University of Amsterdam
4-5 July 2017

 

Here’s the abstract of my talk:

Globalization in cylinders: Auditioning the early global acoustic epistemology

Globalization is often constituted within an ocularcentric epistemology: cartographic representations and the reflexive understandings of spherical cosmic bodies. Cultural globalization, on the other hand, was understood through collective reading, argues Benedict Anderson, when the world was imagined as an inter-national community. However, how was globalization heard? How was globalization understood through listening beyond the musicological framework of European enlightenment? This paper will analyze early sound recording media from the Berlin Phonograph Archive and the Smithsonian Folkways as sonic archival corpus. This research inquires that if our translocal understandings of globalization transpired through the technologies that allowed their legibilities and through the mediating senses (eyes and ears) which are the bases of their ontologies, how did the emergence of sound recording technology propose early global acoustic epistemology?

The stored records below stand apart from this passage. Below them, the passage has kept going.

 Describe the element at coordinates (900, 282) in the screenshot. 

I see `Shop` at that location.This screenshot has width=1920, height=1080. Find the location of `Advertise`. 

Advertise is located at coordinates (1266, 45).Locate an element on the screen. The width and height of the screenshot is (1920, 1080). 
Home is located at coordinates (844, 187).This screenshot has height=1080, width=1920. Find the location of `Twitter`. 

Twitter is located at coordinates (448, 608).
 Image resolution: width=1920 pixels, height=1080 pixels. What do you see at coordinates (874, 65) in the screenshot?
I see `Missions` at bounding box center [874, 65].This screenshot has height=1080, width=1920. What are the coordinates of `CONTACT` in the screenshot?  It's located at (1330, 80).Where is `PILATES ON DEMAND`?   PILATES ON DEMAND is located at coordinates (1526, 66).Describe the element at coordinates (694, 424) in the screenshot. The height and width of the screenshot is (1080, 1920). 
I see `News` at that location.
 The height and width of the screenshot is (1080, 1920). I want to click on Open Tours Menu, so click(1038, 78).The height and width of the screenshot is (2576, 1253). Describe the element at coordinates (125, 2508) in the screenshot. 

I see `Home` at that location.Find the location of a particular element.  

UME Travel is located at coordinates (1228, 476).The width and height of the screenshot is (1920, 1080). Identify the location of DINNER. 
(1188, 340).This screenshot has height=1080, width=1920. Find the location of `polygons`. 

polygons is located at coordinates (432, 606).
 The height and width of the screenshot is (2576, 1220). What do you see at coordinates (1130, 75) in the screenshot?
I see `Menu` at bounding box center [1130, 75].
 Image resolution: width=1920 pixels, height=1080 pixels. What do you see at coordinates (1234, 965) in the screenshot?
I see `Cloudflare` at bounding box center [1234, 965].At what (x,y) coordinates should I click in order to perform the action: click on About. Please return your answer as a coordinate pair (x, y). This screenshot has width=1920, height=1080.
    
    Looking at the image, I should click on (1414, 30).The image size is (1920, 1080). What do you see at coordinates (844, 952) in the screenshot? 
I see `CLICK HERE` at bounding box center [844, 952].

With the popularization and portability of the phonograph and gramophone in the early 20th century, European colonialists recorded musical and non-musical sound practices among the natives and tribal groups in the colonies. The recordings on wax and tin cylinders can be analyzed in two ways in their contexts within the early globalization of knowledge practices in the late 19th and early 20th century. On the one hand, they served as the basis for sonic understandings in the anthropological study of the colonial subjects, which formed early acoustic theories of race as a modernist category. On the other hand, they were sold commercially as ‘exotic’ musical recordings. Through these new technologies, musical practices that were un-encodable through European music notation bypassed the older technology of transcription, and could easily be re-played for ethno-musicological studies. Such cross-cultural ‘encounters’ of sound practices shifted the epistemology of music from a metaphorical system of sound organization towards the varieties of culturally-specific understandings and constitutions of sonic knowledges and practices.